Wisconsin Parenting Plans and Custody Agreements
In Wisconsin, you can write up your own parenting plan (on your own or with the other parent) or you can work with an attorney or legal professional and have them create it. If you don't want to pay the high cost of an attorney, and want to easily make your own agreement, you can use the Custody X Change software.
Custody X Change is software that creates professional parenting plan documents and parenting schedules. Use the free download to see how it can help you.
You can also use Custody X Change to:
- Negotiate an agreement with the other parent
- Work with your attorney to come up with a parenting plan you like
- Prepare sample agreements for mediation
- Make a plan to present in court
The State of Wisconsin has specific laws in place that you should be familiar with when creating a parenting plan in the state.
These laws can be found in Chapter 767, Laws Affecting the Family, of the 2009-10 Wisconsin Statutes & Annotations.
The law provides detailed information regarding what to include in a parenting plan, how to submit a parenting plan, and how the court makes decisions in family law cases.
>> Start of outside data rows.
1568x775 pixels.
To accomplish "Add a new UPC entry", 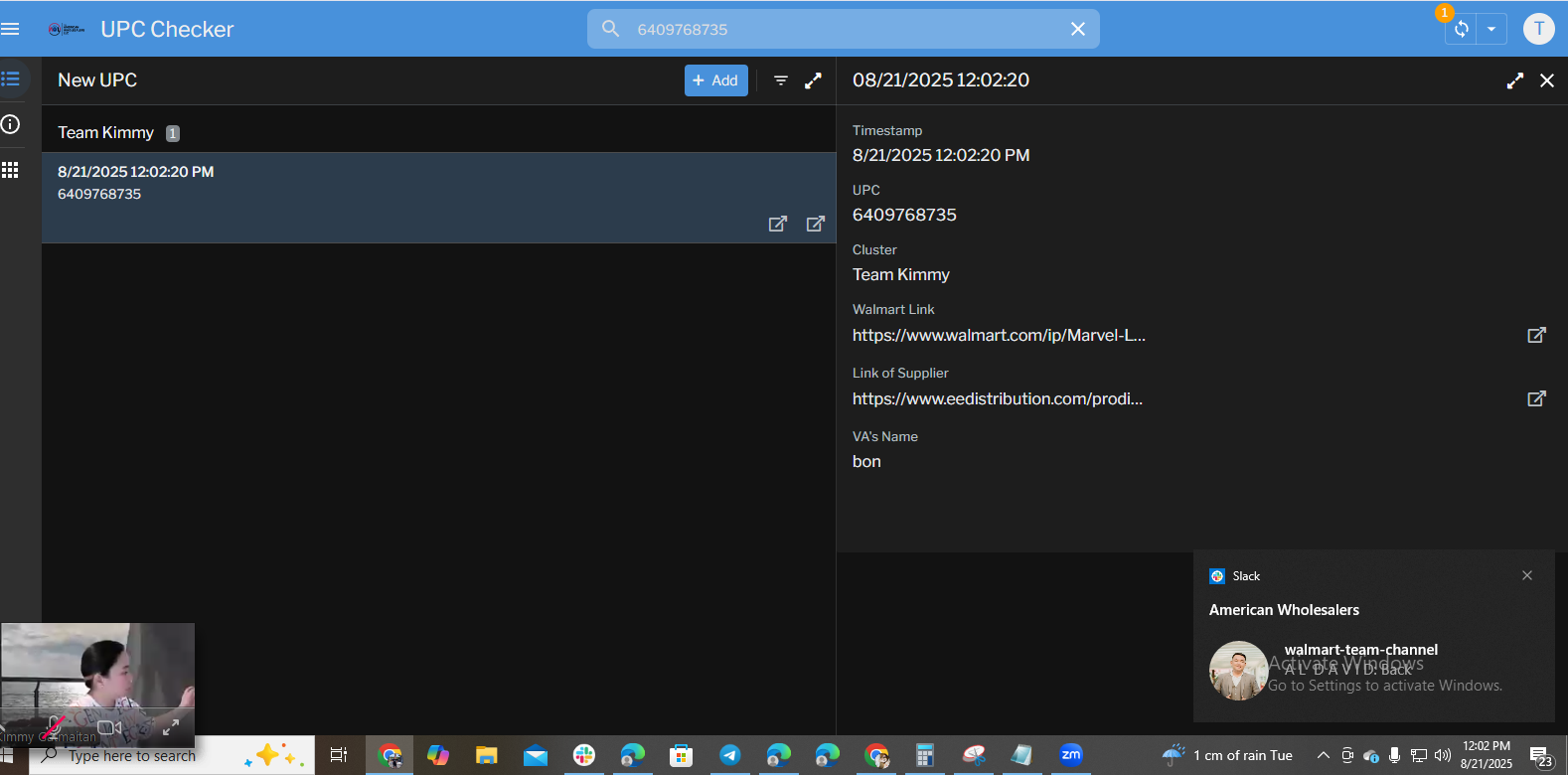I will click(x=715, y=80).
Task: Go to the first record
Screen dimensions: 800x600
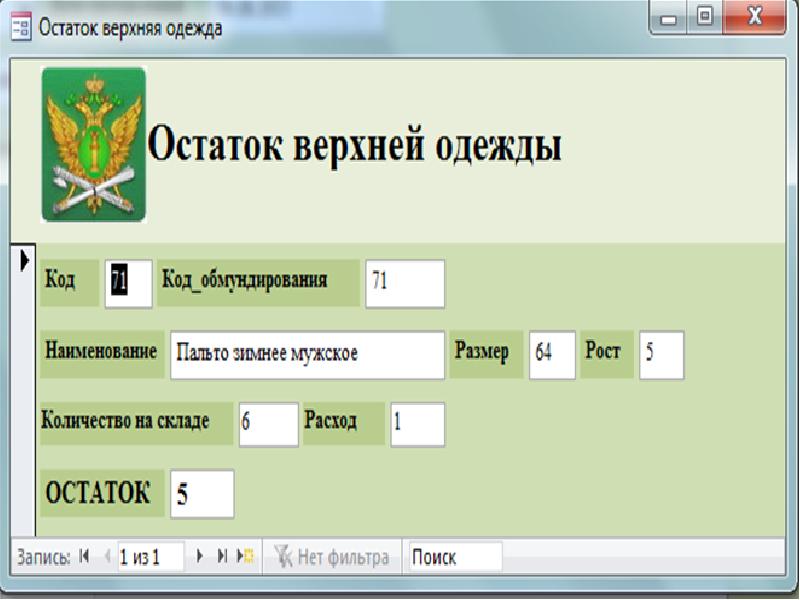Action: [84, 557]
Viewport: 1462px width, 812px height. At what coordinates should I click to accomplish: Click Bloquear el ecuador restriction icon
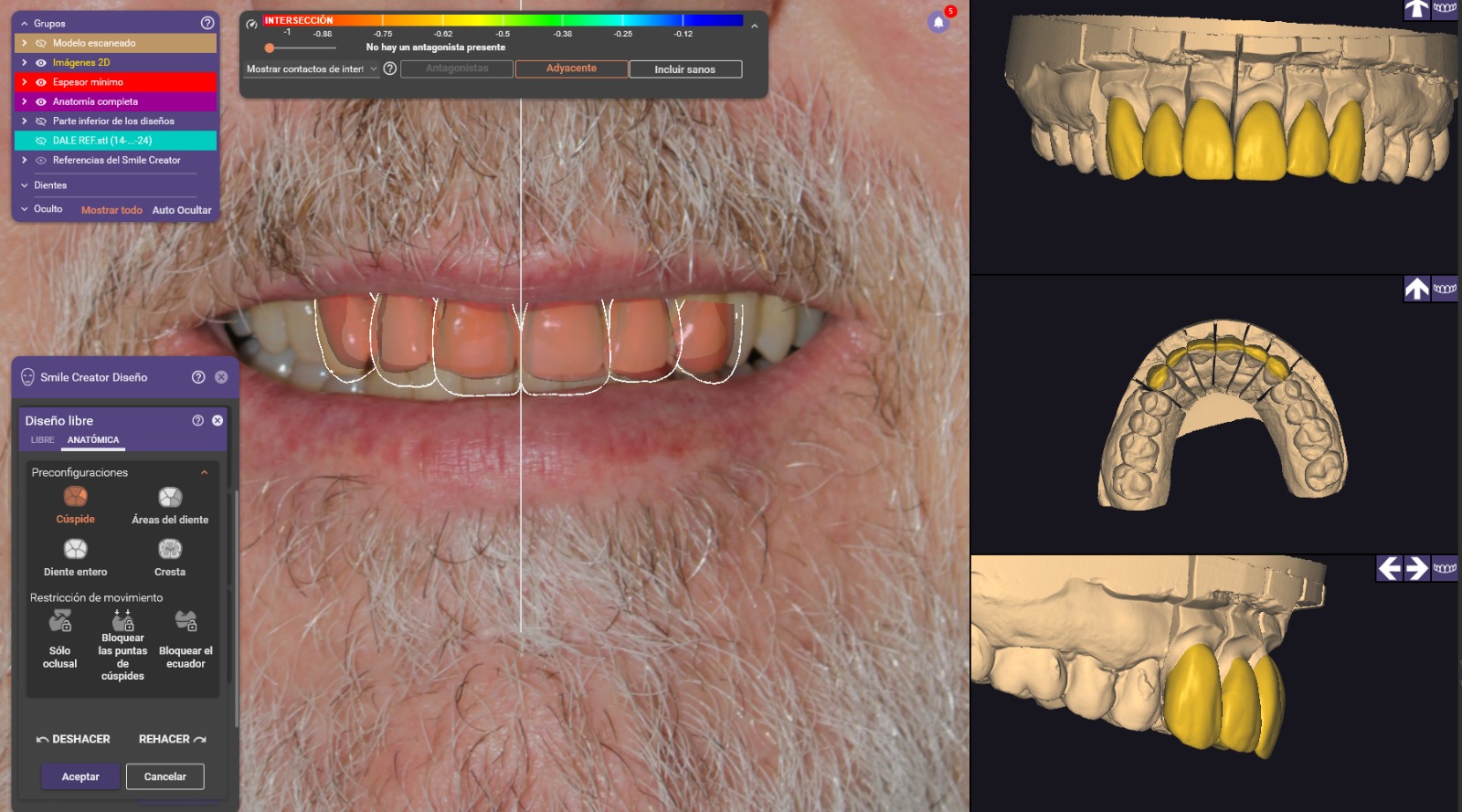coord(185,622)
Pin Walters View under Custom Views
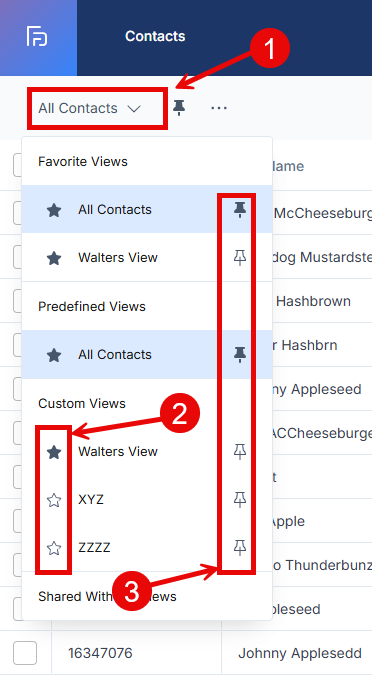Image resolution: width=372 pixels, height=687 pixels. click(x=239, y=451)
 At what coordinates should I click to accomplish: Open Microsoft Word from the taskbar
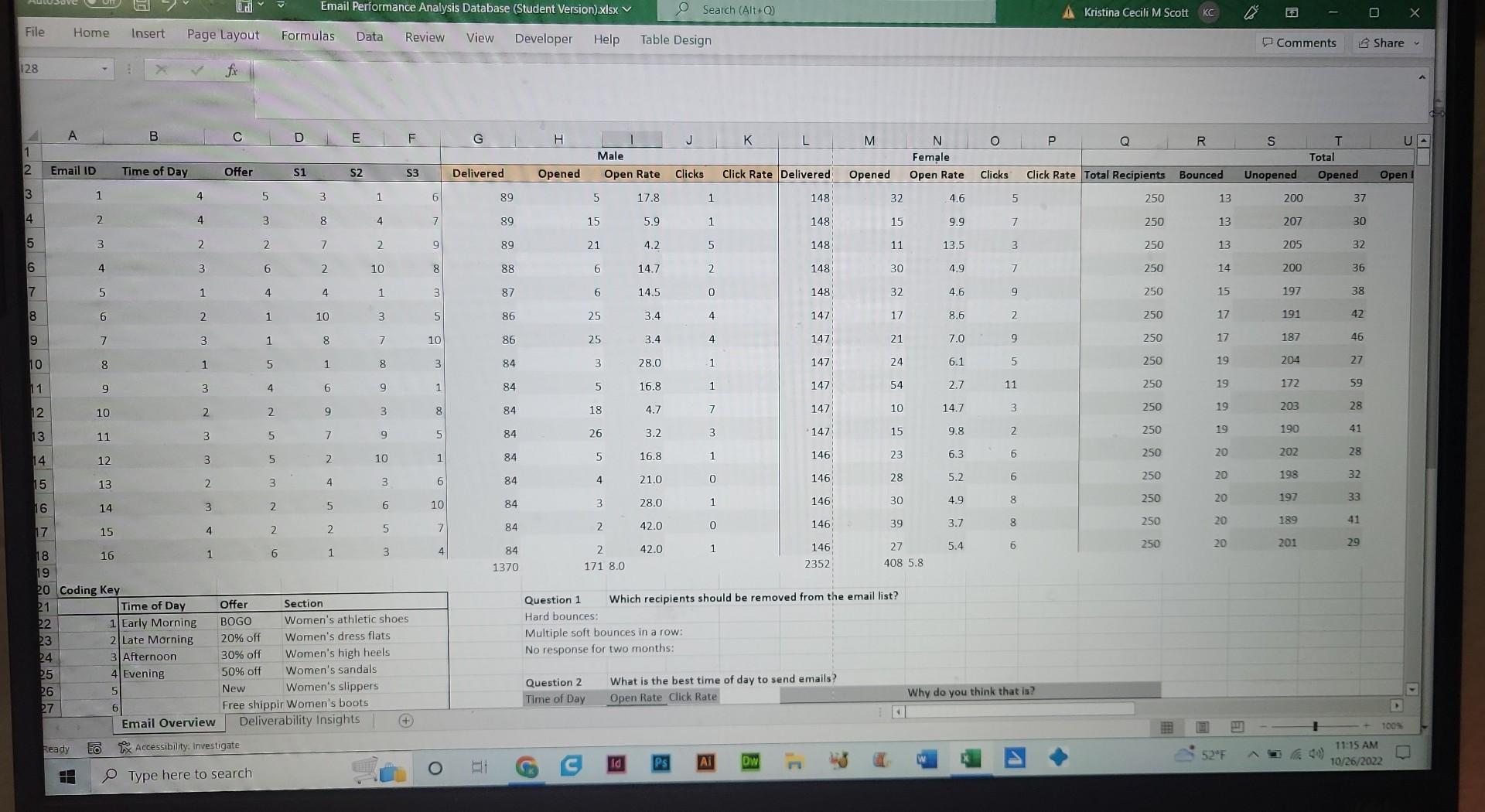[926, 760]
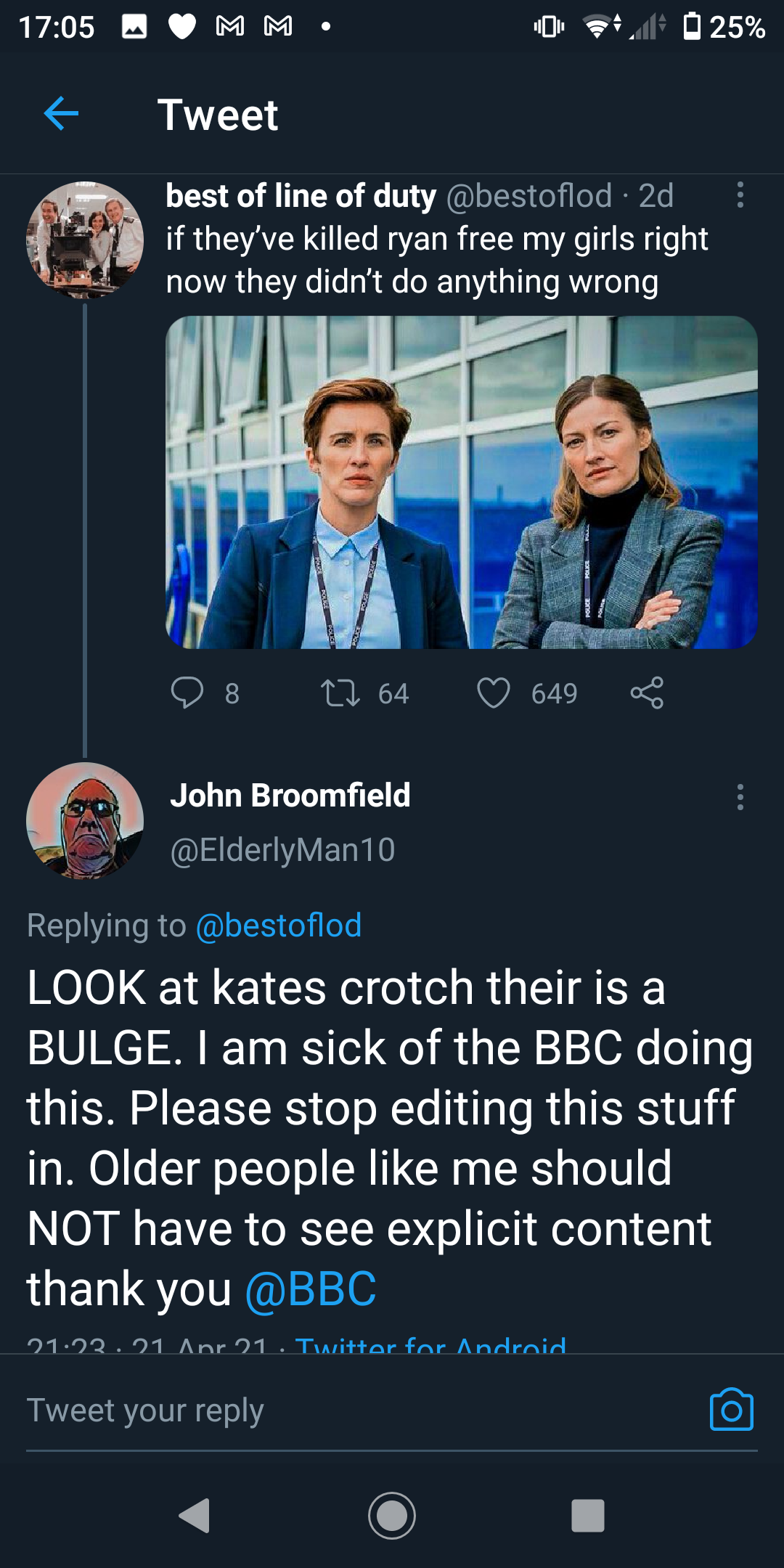Viewport: 784px width, 1568px height.
Task: Tap the Tweet your reply field
Action: coord(145,1408)
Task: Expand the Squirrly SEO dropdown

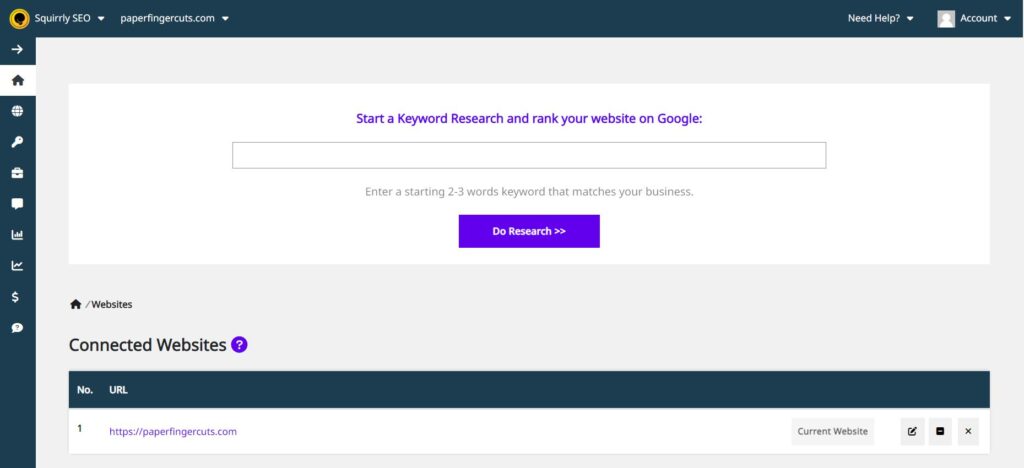Action: (x=69, y=18)
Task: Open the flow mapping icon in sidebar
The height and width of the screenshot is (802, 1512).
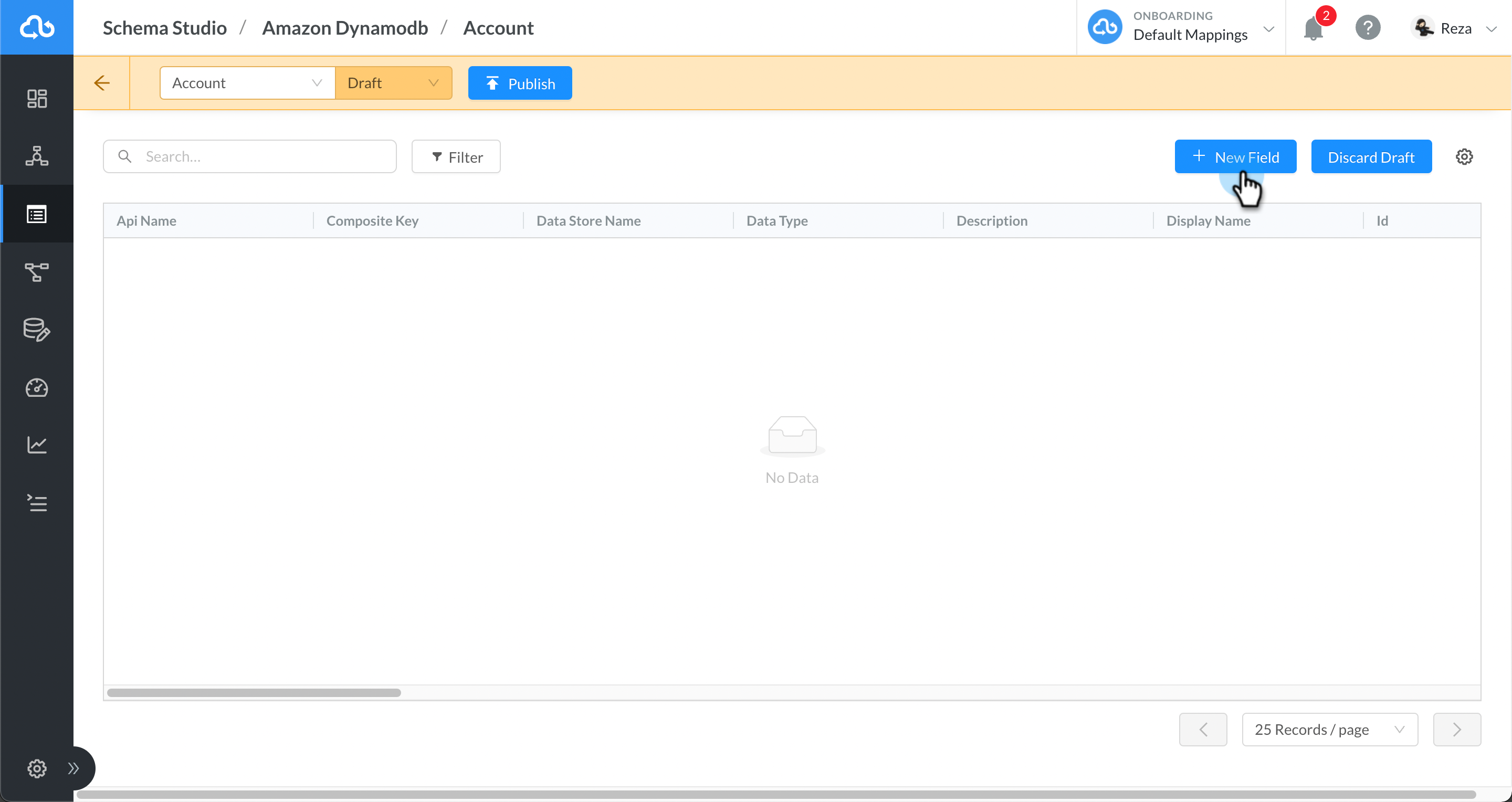Action: click(x=37, y=272)
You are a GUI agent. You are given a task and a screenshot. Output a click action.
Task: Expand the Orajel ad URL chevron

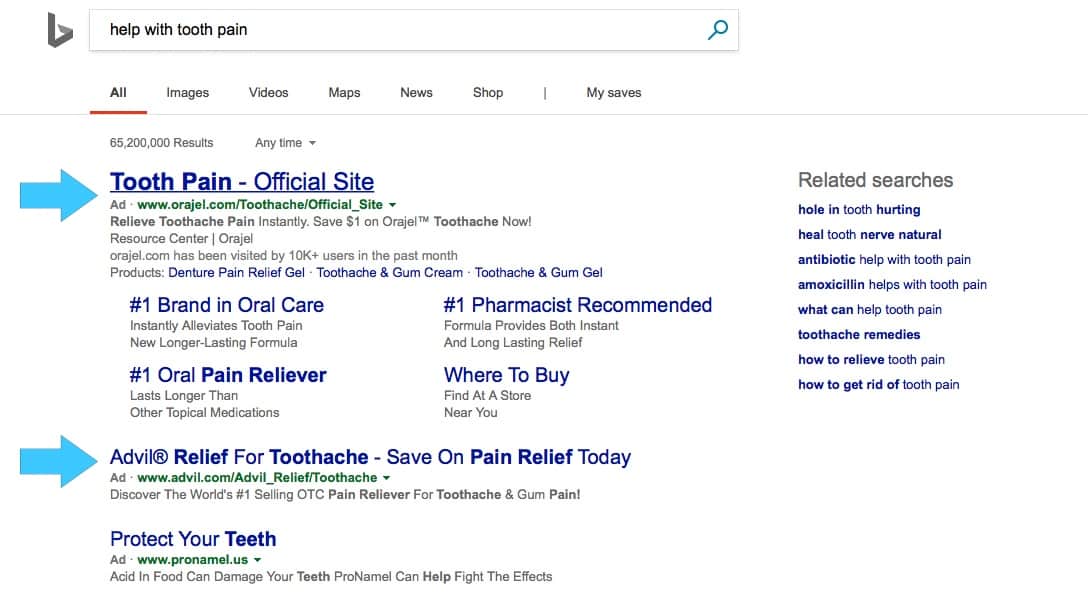(392, 205)
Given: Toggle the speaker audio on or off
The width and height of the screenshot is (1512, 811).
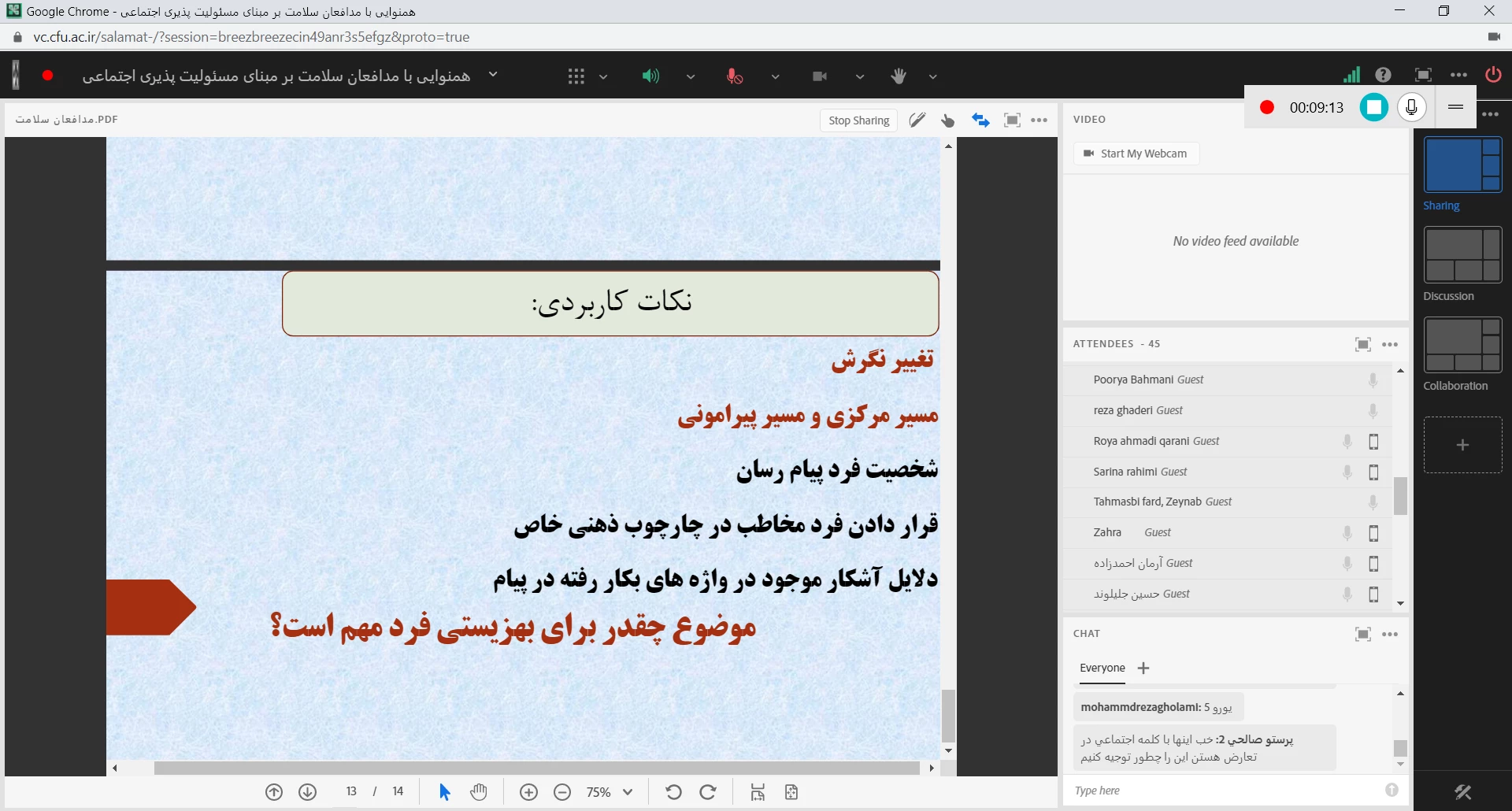Looking at the screenshot, I should pos(650,76).
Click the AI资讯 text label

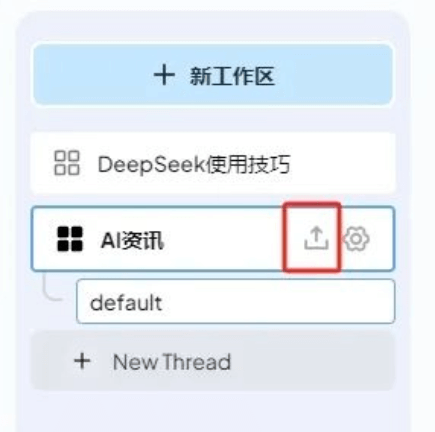coord(132,240)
When you use the law as a guide while creating your parenting plan, you will be able to develop a comprehensive parenting plan that meets the requirements of the court. This should give you an advantage in your child custody case.
In the State of Wisconsin, parents involved in child custody disputes will usually be required to submit a proposed parenting plan to the court (767.14.1m).
Parents may work together to create the parenting plan, but not all parents will be able to effectively communicate and cooperate with each other.
If you are unable to reach an agreement on your own, you may attend mediation in an effort to resolve your differences. If an agreement is reached, you may then submit your parenting plan to the court.
If you are unable to create a mutually agreed upon parenting plan, despite your best efforts or due to extenuating circumstances that would prevent you from doing so, you may submit your own separately proposed parenting plans to the court.
The court will consider your proposed parenting plan and then make the custodial arrangements it feels are appropriate.
Regardless of whether your parenting plan is a joint effort or an individual request, a proposed parenting plan in the State of Wisconsin should include the following components (767.14.1m.a-o):
- A designation of the legal custody and physical placement of the child.
- A statement detailing the current residence of each parent and where they intend on residing for the next two years.
- The place of employment and the work schedule of each parent.
- A statement detailing who will tend the child when the parents cannot and who is responsible for paying for the childcare.
- A statement detailing where the child will go to school.
- The names and addresses of the doctors or medical facilities where the child will be receiving medical care.
- A statement detailing how the child's medical expenses will be paid.
- Details regarding the child's religious upbringing, if any.
- An allocation of parental decision making authority.
- A holiday schedule, specifying how holidays and special occasions will be divided between the parents.
- A summer schedule for the child.
- Provisions for communication between the child and each parent.
- A method for dispute resolution.
- A statement regarding financial support, such as child support and alimony.
- If there has been spousal abuse, a method of exchanging the child that ensures the physical safety of the child and each parent.
The court considers the child's best interest when ruling on a parenting plan.
The court will consider all factors that are relevant to the health, welfare, and best interest of the child, including, but not limited to (767.41.5):
- The wishes of the child's parents, as stipulated in court or submitted in a proposed parenting plan.
- The wishes of the child as to a custodial preference provided the child is of a sufficient age and maturity level to voice an educated opinion.
- The established relationships the child has with each parent, any siblings, and any other people of significance in the child's life.
- The history of the care of the child and which parent has acted as the child's primary caregiver.
- The child's adjustment to his or her home, school, church, and community.
- The age and developmental level of the child and which parent is better equipped to meet those needs.
- The physical and mental health of all parties involved.
- The availability of child care.
- The child's need for frequent, ongoing contact with each parent.
- Whether or not the parents are able to communicate and cooperate with each other effectively.
- Whether or not each parent is willing and able to help foster a relationship between the child and the other parent.
- Whether or not a parent has been neglectful or abusive to any child, or has perpetrated domestic violence against any person.
- Whether or not a parent has a problem with alcohol or substance abuse.
- The reports of any professionals, such as doctors or counselors, if admitted into evidence.
- Any other factors the court finds to be relevant.
You should also keep these factors in mind as you create your parenting plan, and keep in mind that what is best for the child is the main concern.
The top twenty cities in Wisconsin (by population, US Census Bureau, 2008) are: Milwaukee, Madison, Green Bay, Kenosha, Racine, Appleton, Waukesha, Eau Claire, Oshkosh, Janesville, West Allis, La Crosse, Sheboygan, Wauwatosa, Fond du Lac, Brookfield, New Berlin, Wausau, Beloit, Greenfield.